#### WHAT YOU NEED TO DO
Write the data out again exactly, with no pictures.
Start of RECORDS SUPPLIED
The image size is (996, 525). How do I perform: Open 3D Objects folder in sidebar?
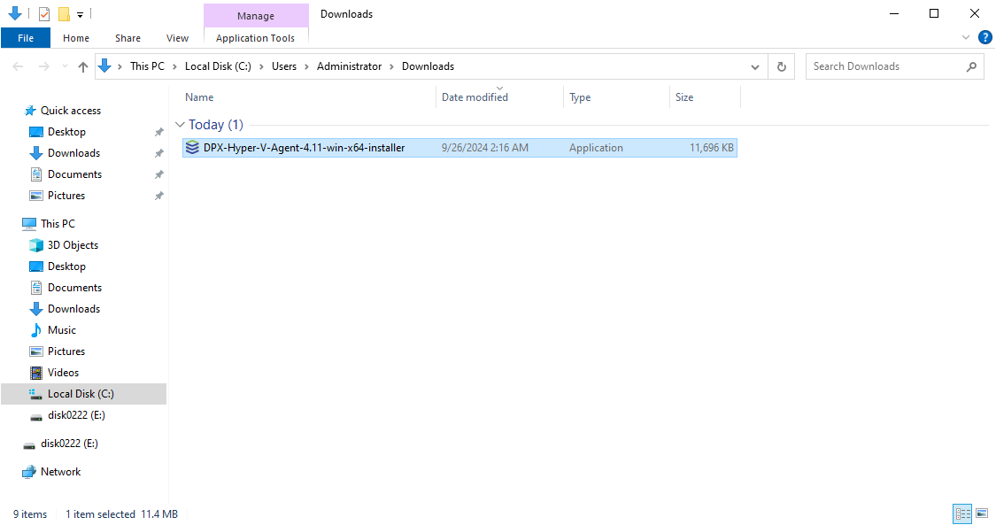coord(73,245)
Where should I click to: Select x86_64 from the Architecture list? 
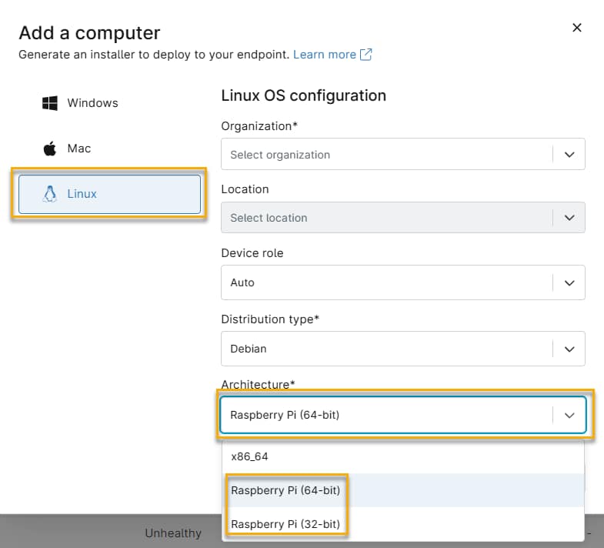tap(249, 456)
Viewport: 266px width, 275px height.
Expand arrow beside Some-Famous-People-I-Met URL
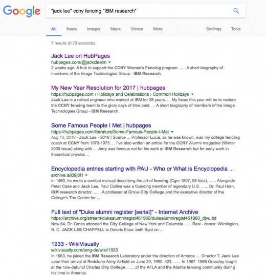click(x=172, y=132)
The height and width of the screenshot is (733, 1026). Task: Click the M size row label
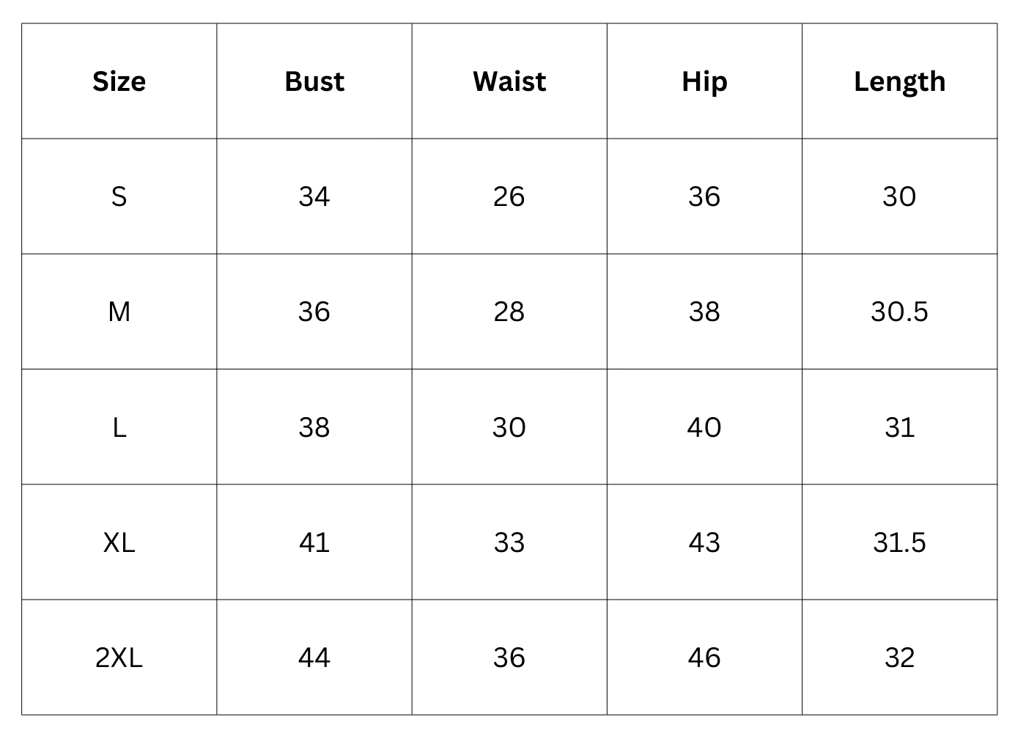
End of RECORDS SUPPLIED
#### FINISHED EXERCISE
The image size is (996, 525). How do I perform: Open 3D Objects folder in sidebar?
coord(73,245)
Where should I click to: Select x86_64 from the Architecture list? 
tap(249, 456)
Viewport: 266px width, 275px height.
Expand arrow beside Some-Famous-People-I-Met URL
click(x=172, y=132)
The height and width of the screenshot is (733, 1026). Task: Click the M size row label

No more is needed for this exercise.